* _WORK ORDER_
Your job is to return every line of the listing holding the string "Save".

=======

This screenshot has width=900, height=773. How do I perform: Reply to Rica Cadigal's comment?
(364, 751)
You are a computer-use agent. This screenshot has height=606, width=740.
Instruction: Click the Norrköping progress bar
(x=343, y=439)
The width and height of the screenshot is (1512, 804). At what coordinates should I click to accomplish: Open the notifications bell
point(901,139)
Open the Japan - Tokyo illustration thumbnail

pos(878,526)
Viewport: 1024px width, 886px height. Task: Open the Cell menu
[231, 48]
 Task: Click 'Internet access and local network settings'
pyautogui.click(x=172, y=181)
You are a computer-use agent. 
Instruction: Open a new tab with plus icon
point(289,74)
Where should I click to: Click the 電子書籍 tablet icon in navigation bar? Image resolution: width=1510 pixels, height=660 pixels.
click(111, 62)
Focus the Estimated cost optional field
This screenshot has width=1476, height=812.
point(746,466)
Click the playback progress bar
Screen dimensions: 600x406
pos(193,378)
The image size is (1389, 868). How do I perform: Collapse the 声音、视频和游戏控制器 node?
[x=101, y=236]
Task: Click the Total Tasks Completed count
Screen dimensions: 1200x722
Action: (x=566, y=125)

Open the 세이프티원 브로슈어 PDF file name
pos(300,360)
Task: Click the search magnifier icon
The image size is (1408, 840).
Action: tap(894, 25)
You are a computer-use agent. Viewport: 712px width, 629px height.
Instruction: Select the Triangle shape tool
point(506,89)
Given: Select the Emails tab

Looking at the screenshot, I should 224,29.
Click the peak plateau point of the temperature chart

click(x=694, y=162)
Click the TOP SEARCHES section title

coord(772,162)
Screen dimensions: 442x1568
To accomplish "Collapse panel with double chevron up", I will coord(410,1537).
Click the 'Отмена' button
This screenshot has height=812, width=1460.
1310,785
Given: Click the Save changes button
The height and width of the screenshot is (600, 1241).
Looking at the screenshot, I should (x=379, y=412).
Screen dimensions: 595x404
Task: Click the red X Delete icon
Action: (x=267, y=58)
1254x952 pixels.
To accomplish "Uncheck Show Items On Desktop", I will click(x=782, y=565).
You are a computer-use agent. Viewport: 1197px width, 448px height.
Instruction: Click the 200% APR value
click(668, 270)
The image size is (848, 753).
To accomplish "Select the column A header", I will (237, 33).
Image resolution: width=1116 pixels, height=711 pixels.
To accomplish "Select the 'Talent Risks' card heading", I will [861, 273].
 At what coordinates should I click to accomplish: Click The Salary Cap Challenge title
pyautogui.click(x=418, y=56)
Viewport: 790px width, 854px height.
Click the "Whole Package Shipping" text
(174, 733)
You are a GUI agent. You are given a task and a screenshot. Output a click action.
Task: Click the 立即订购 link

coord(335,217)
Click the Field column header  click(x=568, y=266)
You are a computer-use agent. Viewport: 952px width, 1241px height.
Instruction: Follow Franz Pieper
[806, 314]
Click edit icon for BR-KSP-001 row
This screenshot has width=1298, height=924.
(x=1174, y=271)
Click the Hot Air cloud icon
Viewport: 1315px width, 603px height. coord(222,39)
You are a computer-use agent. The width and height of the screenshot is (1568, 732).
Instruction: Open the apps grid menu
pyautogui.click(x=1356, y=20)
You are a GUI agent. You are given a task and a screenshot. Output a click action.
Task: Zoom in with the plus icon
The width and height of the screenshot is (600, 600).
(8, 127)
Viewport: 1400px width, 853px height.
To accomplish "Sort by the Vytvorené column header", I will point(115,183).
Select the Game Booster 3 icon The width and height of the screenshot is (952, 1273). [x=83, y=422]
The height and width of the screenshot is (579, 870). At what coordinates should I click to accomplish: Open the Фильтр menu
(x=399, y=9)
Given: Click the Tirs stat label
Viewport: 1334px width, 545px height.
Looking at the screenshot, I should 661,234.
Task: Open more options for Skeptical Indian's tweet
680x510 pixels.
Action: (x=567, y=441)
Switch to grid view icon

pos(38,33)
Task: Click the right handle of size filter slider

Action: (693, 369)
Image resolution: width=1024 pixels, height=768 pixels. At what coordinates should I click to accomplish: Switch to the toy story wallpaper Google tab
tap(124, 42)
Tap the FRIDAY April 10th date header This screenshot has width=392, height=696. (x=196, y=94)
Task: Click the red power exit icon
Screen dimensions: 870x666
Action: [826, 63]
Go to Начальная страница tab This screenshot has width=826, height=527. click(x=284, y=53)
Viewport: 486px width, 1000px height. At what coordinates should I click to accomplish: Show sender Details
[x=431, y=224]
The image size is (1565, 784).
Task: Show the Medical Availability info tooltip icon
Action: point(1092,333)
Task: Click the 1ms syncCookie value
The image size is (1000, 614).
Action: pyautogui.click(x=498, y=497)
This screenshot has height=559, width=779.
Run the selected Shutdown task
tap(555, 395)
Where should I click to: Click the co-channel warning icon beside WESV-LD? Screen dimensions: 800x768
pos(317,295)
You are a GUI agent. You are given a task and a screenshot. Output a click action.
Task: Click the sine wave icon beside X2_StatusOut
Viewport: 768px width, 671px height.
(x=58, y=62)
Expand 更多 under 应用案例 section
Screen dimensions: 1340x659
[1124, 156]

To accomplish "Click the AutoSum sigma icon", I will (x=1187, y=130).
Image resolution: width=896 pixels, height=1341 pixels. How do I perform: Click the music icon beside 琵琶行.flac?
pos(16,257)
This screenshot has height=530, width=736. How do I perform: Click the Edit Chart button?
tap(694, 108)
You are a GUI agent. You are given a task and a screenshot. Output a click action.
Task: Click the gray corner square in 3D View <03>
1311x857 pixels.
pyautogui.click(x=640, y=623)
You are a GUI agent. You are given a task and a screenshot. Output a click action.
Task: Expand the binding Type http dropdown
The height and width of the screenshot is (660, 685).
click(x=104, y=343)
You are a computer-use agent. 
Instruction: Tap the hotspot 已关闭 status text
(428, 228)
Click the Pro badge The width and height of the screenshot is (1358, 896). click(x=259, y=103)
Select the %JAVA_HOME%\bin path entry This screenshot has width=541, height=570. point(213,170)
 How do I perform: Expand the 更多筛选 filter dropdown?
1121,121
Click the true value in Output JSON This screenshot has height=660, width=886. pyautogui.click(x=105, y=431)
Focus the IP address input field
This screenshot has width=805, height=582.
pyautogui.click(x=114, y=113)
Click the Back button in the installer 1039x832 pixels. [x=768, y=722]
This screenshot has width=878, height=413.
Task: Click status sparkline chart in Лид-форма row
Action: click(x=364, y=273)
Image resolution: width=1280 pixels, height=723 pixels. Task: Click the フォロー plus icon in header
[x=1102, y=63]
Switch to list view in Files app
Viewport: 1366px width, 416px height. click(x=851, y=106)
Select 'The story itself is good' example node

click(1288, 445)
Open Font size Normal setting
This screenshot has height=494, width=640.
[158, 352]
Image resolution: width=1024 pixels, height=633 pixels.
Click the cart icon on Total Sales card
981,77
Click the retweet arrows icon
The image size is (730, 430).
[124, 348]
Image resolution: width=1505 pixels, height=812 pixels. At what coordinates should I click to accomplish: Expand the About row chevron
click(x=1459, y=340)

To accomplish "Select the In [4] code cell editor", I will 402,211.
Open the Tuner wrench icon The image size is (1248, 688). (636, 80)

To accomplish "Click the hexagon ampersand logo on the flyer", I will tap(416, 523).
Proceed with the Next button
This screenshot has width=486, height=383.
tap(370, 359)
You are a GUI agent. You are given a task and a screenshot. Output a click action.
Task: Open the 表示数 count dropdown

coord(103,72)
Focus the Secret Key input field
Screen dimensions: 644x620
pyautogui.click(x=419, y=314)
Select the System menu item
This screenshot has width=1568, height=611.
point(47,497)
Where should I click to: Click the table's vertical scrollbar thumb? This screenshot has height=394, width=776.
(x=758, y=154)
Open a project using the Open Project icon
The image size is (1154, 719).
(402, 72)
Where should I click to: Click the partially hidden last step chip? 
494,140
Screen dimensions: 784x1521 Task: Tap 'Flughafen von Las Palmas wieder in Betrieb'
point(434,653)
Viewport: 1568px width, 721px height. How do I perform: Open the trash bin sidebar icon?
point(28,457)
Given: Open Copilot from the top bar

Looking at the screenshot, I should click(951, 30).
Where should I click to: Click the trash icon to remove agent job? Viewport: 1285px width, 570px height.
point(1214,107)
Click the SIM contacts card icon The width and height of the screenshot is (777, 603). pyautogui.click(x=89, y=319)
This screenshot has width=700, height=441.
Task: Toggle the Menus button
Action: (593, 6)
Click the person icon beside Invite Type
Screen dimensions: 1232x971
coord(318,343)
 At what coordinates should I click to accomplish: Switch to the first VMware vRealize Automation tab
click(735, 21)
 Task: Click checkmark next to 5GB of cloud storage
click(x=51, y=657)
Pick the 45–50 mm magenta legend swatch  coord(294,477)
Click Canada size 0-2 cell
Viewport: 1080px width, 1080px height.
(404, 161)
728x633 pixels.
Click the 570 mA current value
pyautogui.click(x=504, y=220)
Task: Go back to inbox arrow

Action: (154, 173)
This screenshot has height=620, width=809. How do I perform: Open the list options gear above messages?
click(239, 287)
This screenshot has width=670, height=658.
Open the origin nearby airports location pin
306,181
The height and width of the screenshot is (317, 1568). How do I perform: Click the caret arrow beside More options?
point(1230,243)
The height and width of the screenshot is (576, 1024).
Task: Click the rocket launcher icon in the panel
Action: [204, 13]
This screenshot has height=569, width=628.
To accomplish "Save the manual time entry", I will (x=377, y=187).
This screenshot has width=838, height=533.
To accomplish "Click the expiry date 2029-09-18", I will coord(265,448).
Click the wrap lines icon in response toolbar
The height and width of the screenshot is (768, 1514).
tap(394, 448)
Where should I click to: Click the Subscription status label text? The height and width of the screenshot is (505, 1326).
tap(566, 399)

=======

* _FINAL ANSWER_
Given: Click the Save changes button
To accomplish "Save the manual time entry", I will (x=377, y=187).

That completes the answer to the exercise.